Vanmorgen heb ik Lucie weer naar voetbal gebracht. Ursula had me duidelijke instructies gegeven, en Lucie helpt me ook om na te denken over wat er allemaal nodig is voor voetbal. Al dat vrouwelijke denkwerk is nodig, want zodra het over voetbal gaat wordt het mistig in mijn hoofd. Als ik om vijf voor tien met Lucie op het veld ben en er niemand van haar team is, verwijt ik mezelf dat ik niet nog beter opgelet had, toen ik geïnstrueerd werd, en niet, ondanks de instructies, nog een keer gecheckt heb hoe laat ik nou precies op het veld verwacht word. Als om tien uur Lucies eerste teamlid aan komt fietsen weer die vertwijfeling, omdat dit meisje het blanco clubshirt draagt en Lucie niet. De wedstrijden worden gespeeld in gesponsorde shirts, die de club in bewaring houdt.
In de vijf minuten die ik te vroeg op het veld was, liep ik met Lucie langs de velden, op zoek naar iemand die, net als ik, te vroeg was. De velden en het pad er langs worden van elkaar gescheiden door een hekje, en ik liep dus achter het hekje. Langs het veld was een jongetje dat kleiner was dan het één meter hoge hekje tegen een bal aan het schoppen. Vanuit mijn ooghoek zag ik dat de bal in mijn richting rolde. Ondanks het hekje maakte ik een luchtsprong van schrik.

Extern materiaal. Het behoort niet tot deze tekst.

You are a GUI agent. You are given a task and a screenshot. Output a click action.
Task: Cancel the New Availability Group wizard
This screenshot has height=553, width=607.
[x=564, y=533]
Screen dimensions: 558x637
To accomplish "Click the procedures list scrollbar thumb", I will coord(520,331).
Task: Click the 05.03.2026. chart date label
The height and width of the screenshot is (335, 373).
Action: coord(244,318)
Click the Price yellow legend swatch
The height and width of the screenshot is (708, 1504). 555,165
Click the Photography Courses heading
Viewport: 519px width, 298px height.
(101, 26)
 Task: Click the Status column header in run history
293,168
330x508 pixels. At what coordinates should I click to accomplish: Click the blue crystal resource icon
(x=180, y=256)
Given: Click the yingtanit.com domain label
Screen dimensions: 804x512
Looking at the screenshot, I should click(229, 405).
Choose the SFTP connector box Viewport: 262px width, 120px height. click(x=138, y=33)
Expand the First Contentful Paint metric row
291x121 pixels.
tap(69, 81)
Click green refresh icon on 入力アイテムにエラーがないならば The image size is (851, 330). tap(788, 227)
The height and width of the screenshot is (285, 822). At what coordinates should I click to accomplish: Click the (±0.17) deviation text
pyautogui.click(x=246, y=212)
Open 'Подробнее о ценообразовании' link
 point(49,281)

Iets na tienen had ik een gesprekje met Kitty, Lucies trainer. Zij noemde Lucie een bikkel, en had nog ander bemoedigend commentaar: haar spelinzicht enzovoort. Ik vertelde van de luchtsprong die ik vijf minuten eerder maakte, en dat Lucie haar bikkelachtigheid bij voetbal vermoedelijk niet van mij geërfd heeft. Godsamme, wat een bevrijding, om dat te zeggen.